Gary J. Cornwall, Jeffrey A. Mills, Beau A. Sauley, and Huibin Weng introduce a new out-of-sample Granger causality testing procedure. The methods introduced combine k -fold cross-validation techniques with Markov-Chain Monte-Carlo (MCMC) techniques to perform out-of-sample testing. They demonstrate power improvements of their out-of-sample tests relative to conventional F -tests, while also demonstrating often similar in-sample performance of their procedure relative to F -testing. The chapter concludes with an application of their methods to the Phillips curve, where they find insufficient evidence to reject the null hypothesis of no Granger causality in both pre- and post-1984 samples.

Theodore F. Figinski, Alicia Lloro, and Philip Li also address issues in panel data modeling, as these authors reexamine the effect of compulsory schooling laws on both educational attainment and labor market earnings. Specifically, using new and rich data, they examine the impact such laws have had on educational attainment of both young and older workers. Using hierarchical Bayesian models, they find that such laws appear to have little effect on educational outcomes of younger workers. In addition, while compulsory schooling legislation does seem to have had an effect on educational attainment for older workers, there is little evidence pointing toward an overall effect on the earnings of these workers.

The tribute to Dale Poirier’s work continues with Part B of the volume, which offers a different sampling of topics including important contributions to stochastic frontier analysis, nonparametric and semiparametric modeling and estimation, A/B experiments, and quantile regression. The volume then concludes with a brief comment by Dale.

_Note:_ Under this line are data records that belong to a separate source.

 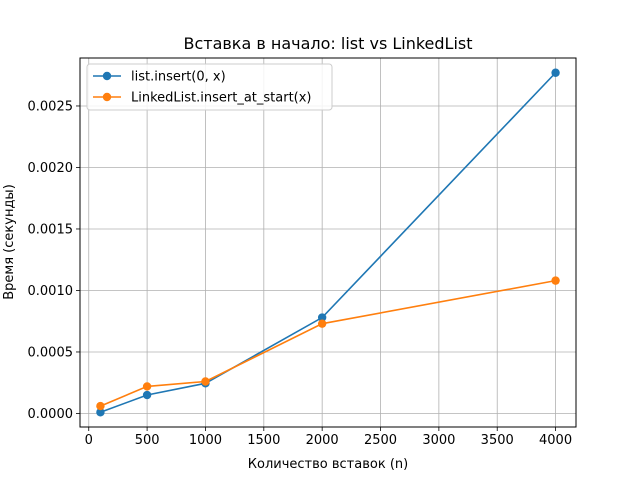 What do you see at coordinates (206, 440) in the screenshot?
I see `x-tick-label: 1000` at bounding box center [206, 440].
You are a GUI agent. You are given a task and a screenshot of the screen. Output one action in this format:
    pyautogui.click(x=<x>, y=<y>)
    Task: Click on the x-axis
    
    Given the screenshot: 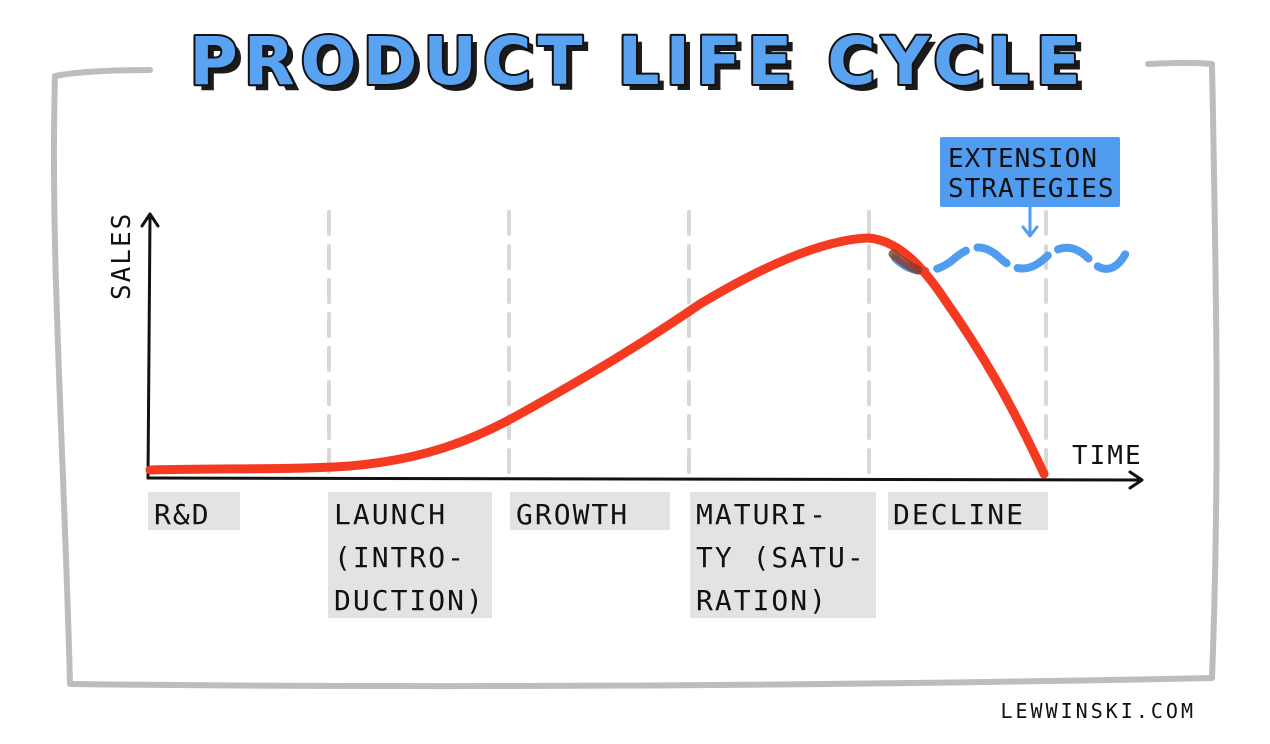 What is the action you would take?
    pyautogui.click(x=644, y=479)
    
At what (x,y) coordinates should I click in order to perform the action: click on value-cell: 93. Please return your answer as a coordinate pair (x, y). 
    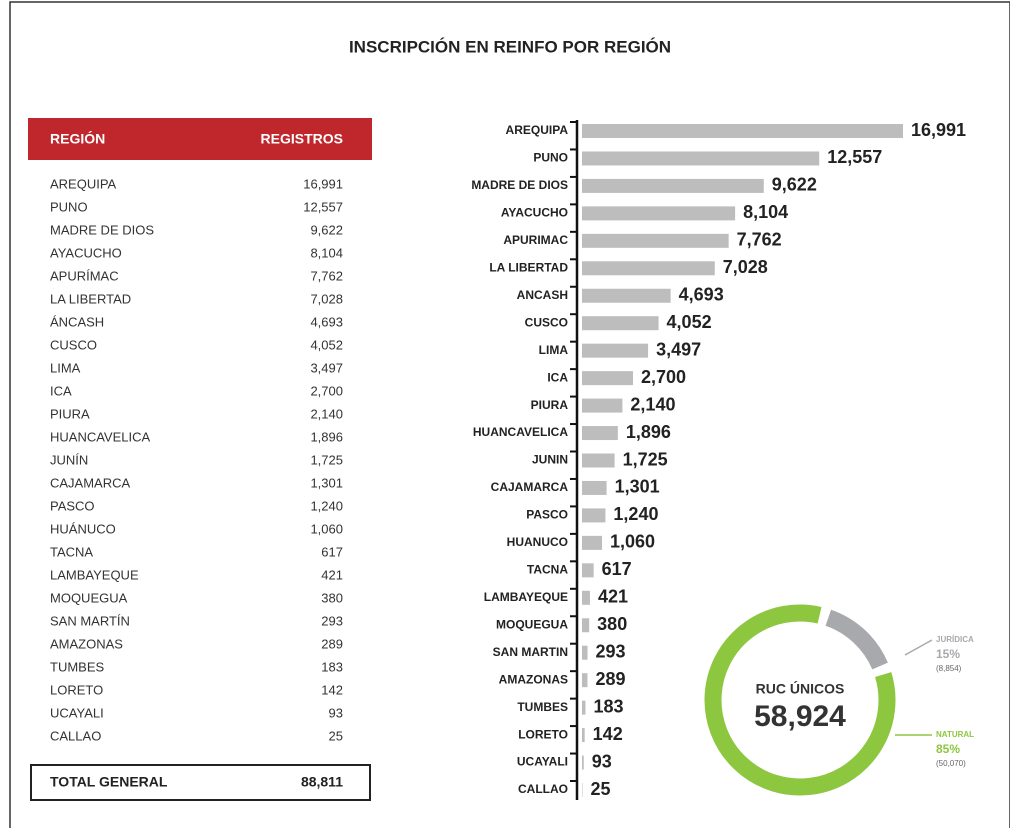
    Looking at the image, I should click on (336, 712).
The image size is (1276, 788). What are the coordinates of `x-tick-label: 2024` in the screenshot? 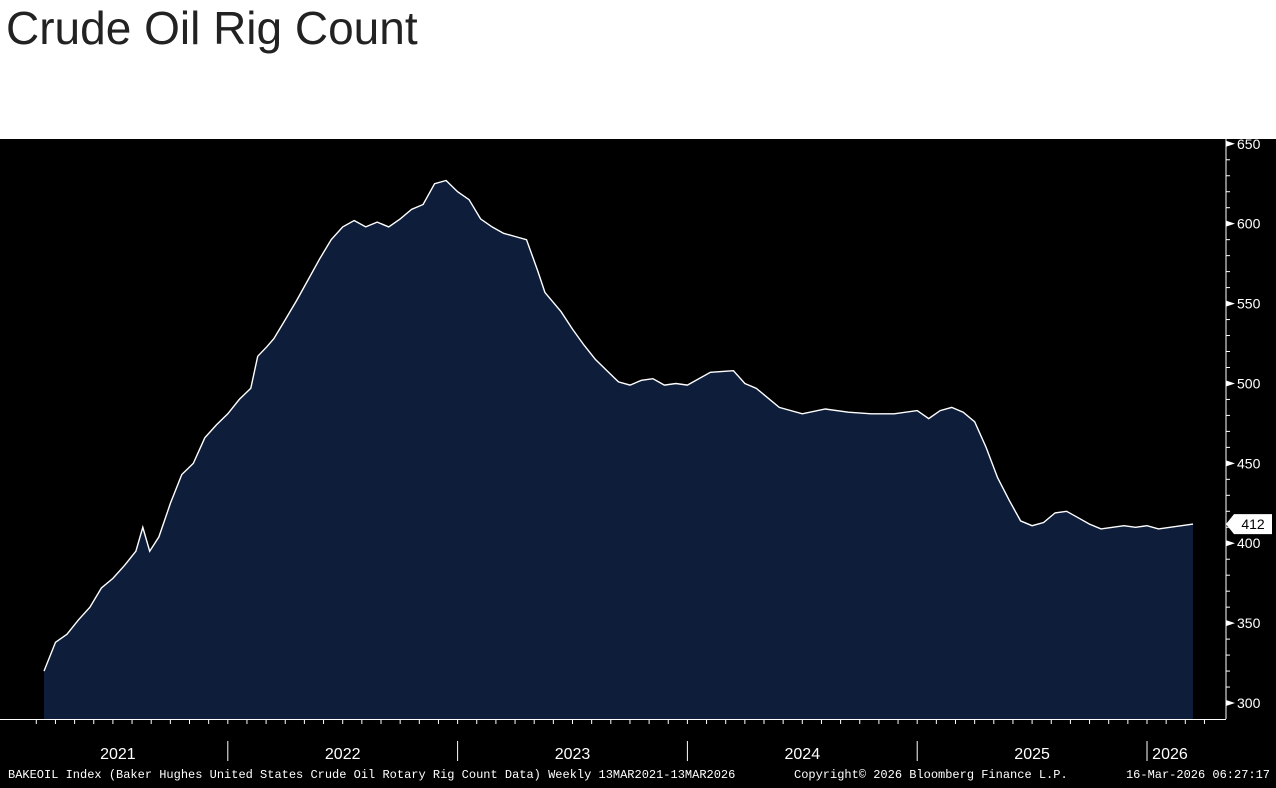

We would like to thank everyone involved in the production of Advances in Econometrics, Volume 40, including all contributing authors, conference presenters, as well as the referees who exacted a high standard and helped improve the quality of manuscripts. We would also like to thank Nick Wolterman and Charlotte Wilson at Emerald Publishing for their assistance and guidance. Finally, we are very grateful for financial support from Emerald Publishing, Eviews, Orion Construction, the International Association for Applied Econometrics, UC Irvine’s Department of Economics, School of Social Sciences and Donald Bren School of Information and Computer Science, and the Purdue University Research Center in Economics.